● Selection
######

Re: BUG #7710: Xid epoch is not updated properly during checkpoint - Mailing list pgsql-bugs

From Simon Riggs
Subject Re: BUG #7710: Xid epoch is not updated properly during checkpoint
Date
Msg-id CA+U5nM+qw3b74FrkY7z2bK73Q6svtCHLiGb3ZrHwXwLRp_nuDQ@mail.gmail.com
Whole thread Raw
In response to Re: BUG #7710: Xid epoch is not updated properly during checkpoint  (Tom Lane <tgl@sss.pgh.pa.us>)
Responses Re: BUG #7710: Xid epoch is not updated properly during checkpoint
List pgsql-bugs
On 1 December 2012 22:56, Tom Lane <tgl@sss.pgh.pa.us> wrote:
> tarvip@gmail.com writes:
>> [ txid_current can show a bogus value near XID wraparound ]
>> This happens only if wal_level=hot_standby.

######

● Dataset content
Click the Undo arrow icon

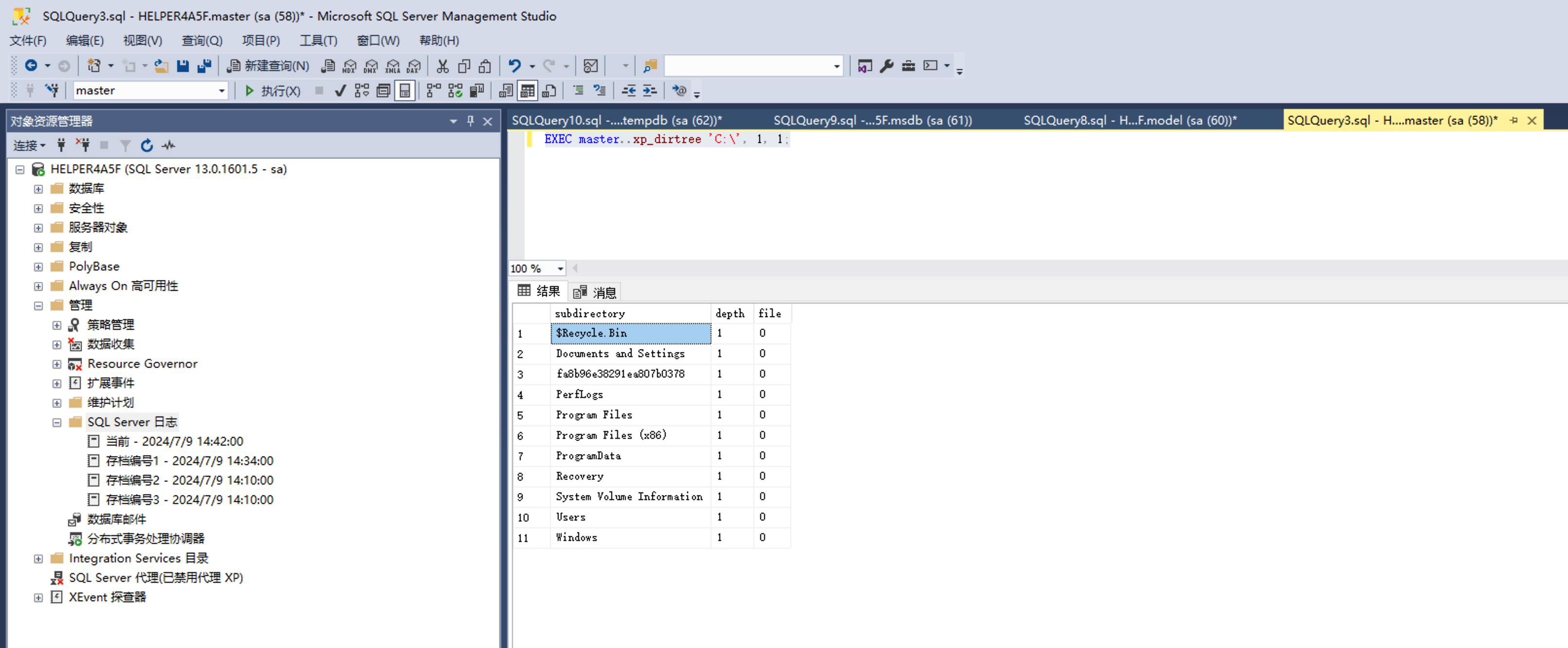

######

● Tasks to carry out
A - In the mailing list message, reproduce the portion starting with "From Simon Riggs" and going on through "checkpoint  (Tom Lane <tgl@sss.pgh.pa.us>)".
B - Answer these from the mailing list message:
(i) Who sent the message?
(ii) Which mailing list is it on?
(iii) According to the quoted report, with which wal_level setting does the problem happen?

● Answers for the tasks
A -
From Simon Riggs
Subject Re: BUG #7710: Xid epoch is not updated properly during checkpoint
Date
Msg-id CA+U5nM+qw3b74FrkY7z2bK73Q6svtCHLiGb3ZrHwXwLRp_nuDQ@mail.gmail.com
Whole thread Raw
In response to Re: BUG #7710: Xid epoch is not updated properly during checkpoint  (Tom Lane <tgl@sss.pgh.pa.us>)

B -
(i) Simon Riggs
(ii) pgsql-bugs
(iii) wal_level=hot_standby